Three graces were on plain display at the Day of Thanksgiving. They pervaded the entire event. The first was the grace of the Word. Magnificat exists to put the Word of God into people’s hands—literally. Accordingly, the Day of Thanksgiving was an extended meditation on God’s plan of salvation, and on the important moments recalled in Scripture when God announced and advanced his plan for us. Jesus Christ stands at the beginning, end, and center of the Father’s plan. As the Incarnate Word of the Father, Jesus reveals that God’s Word is first a Person before it is a text; the text exists to reveal and communicate the Person. Magnificat puts the text in our hands in order that we might carry Jesus in our minds and hearts. Centered on Scripture, the Day of Thanksgiving centered on Christ.

The second grace was the grace of beauty. Christians have long known that what is true and good is also beautiful. Similarly, what is authentically beautiful is also true and good. Magnificat trades in this truth. The beauty that encompasses its monthly presentation of the Word was reflected in the beauty that encompassed the attendees of the Day of Thanksgiving. Everything from the beauty of the theater to the beauty of the music to the beauty of the speeches impressed on everyone that something true and good was taking place. The beauty of the day inspired the right kind of awe that makes it easy for the Word to rest in those who hear him.

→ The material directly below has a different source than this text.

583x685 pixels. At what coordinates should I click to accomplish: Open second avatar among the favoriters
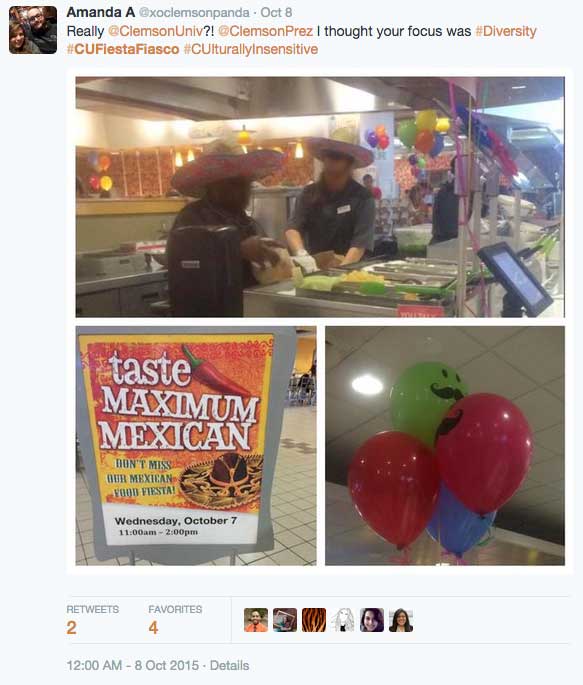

The third grace was that of the Church’s universality. The crowd in Brooklyn gathered to celebrate Magnificat reflected the diverse face the Church. People of various ages, backgrounds, and professions—and of diverse races and nationalities—sat side-by-side in common appreciation for a publication that, regardless of their particular circumstances, draws them into the common prayer of the Church. Together they thanked the one God, who in his only Son, through the mediation of the one Church, draws all nations and peoples, in all times and places, to himself. By putting the Scriptures into people’s hands, which places the Word in their minds and hearts, Magnificat plays its small part in transcending human distinctions and building up the Church one living stone at a time.

Aleteia congratulates Magnificat, whose publisher we share. With Magnificat, Aleteia endeavors to arrive at truth—namely, Truth Himself—by reveling in the good and beautiful.